Iedereen is het erover eens dat meisjes en vrouwen met kort haar er mannelijker uitzien. Maar er zijn tal van redenen om zoiets na te streven. Bijvoorbeeld omdat je geen enkele herkenning voelt met je vrouwenlichaam, voortkomend uit een zeer lijfelijke dissonantie. Soms is er sprake van een ondefinieerbare afkeer van de (cultureel bepaalde) vrouwelijke expressie. Wat ik bedoel te zeggen, is dat ik er als kind al een hekel aan had om schattig gevonden te worden. Schattig maakt klein en ongevaarlijk. Ik verzon allerhande redenen om geen jurkjes te hoeven dragen. Jurkjes hadden geen zakken, waar moest ik mijn gevonden stenen in bewaren? Daar was mijn moeder gevoelig voor, de jurkjes bleven in de kast.

# # #

| Opdracht |
Schrijf het tekstfragment hierboven volledig en woord voor woord over.

[Items uit een verzameling]

# # #

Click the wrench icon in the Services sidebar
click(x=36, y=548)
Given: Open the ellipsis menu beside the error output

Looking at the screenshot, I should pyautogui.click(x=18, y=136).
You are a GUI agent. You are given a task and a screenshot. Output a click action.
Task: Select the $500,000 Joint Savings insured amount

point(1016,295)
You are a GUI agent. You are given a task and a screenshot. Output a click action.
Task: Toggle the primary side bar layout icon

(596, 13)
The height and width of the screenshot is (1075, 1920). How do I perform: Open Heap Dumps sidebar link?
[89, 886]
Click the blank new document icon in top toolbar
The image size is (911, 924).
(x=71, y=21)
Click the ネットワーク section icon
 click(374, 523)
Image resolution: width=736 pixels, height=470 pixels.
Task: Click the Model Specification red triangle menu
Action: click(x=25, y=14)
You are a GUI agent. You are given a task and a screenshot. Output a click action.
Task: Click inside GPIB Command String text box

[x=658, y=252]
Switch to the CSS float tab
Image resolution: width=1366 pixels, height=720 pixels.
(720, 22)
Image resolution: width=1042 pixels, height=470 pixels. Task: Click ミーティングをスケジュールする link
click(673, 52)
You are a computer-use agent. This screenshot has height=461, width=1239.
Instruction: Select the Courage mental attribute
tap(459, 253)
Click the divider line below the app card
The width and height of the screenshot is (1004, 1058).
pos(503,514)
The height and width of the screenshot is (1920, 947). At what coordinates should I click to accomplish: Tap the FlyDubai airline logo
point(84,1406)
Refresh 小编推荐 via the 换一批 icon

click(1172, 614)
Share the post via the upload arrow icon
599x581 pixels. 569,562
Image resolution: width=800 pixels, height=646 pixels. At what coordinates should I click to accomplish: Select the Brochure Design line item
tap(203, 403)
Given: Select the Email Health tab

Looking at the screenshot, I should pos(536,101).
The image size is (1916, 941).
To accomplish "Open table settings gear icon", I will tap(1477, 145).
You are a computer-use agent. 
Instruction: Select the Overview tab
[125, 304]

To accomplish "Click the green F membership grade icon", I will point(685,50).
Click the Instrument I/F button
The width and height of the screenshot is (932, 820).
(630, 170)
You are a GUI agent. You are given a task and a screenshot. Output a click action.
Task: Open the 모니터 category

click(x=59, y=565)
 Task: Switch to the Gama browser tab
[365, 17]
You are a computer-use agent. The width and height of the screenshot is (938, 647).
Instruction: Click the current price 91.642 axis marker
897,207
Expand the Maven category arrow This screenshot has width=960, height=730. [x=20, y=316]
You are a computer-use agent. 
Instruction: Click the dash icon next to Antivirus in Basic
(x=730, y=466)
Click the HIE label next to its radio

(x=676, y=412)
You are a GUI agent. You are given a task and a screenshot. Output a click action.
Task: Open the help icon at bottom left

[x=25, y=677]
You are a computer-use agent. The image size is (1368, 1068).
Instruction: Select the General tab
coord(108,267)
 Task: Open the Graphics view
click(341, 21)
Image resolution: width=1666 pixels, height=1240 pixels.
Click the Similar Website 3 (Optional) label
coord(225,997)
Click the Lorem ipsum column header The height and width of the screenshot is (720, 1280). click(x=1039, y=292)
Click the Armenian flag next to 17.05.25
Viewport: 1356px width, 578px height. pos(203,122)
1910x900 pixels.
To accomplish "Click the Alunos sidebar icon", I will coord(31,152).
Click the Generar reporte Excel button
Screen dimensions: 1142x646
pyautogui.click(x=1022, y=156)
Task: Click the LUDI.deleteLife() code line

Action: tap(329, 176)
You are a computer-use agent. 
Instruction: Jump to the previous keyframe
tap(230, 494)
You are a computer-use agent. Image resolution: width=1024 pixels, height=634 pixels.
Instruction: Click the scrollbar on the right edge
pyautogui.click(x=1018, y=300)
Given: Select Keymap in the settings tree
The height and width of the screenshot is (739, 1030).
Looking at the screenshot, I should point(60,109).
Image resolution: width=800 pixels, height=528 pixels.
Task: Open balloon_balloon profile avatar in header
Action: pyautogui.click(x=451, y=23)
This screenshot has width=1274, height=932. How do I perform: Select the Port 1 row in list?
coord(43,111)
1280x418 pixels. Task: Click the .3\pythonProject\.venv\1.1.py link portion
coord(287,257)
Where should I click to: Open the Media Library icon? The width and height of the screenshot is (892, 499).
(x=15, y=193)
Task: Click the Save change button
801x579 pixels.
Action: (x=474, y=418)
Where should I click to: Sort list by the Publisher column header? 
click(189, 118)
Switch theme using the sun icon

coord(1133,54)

# # #

| Uitkomst |
Iedereen is het erover eens dat meisjes en vrouwen met kort haar er mannelijker uitzien. Maar er zijn tal van redenen om zoiets na te streven. Bijvoorbeeld omdat je geen enkele herkenning voelt met je vrouwenlichaam, voortkomend uit een zeer lijfelijke dissonantie. Soms is er sprake van een ondefinieerbare afkeer van de (cultureel bepaalde) vrouwelijke expressie. Wat ik bedoel te zeggen, is dat ik er als kind al een hekel aan had om schattig gevonden te worden. Schattig maakt klein en ongevaarlijk. Ik verzon allerhande redenen om geen jurkjes te hoeven dragen. Jurkjes hadden geen zakken, waar moest ik mijn gevonden stenen in bewaren? Daar was mijn moeder gevoelig voor, de jurkjes bleven in de kast.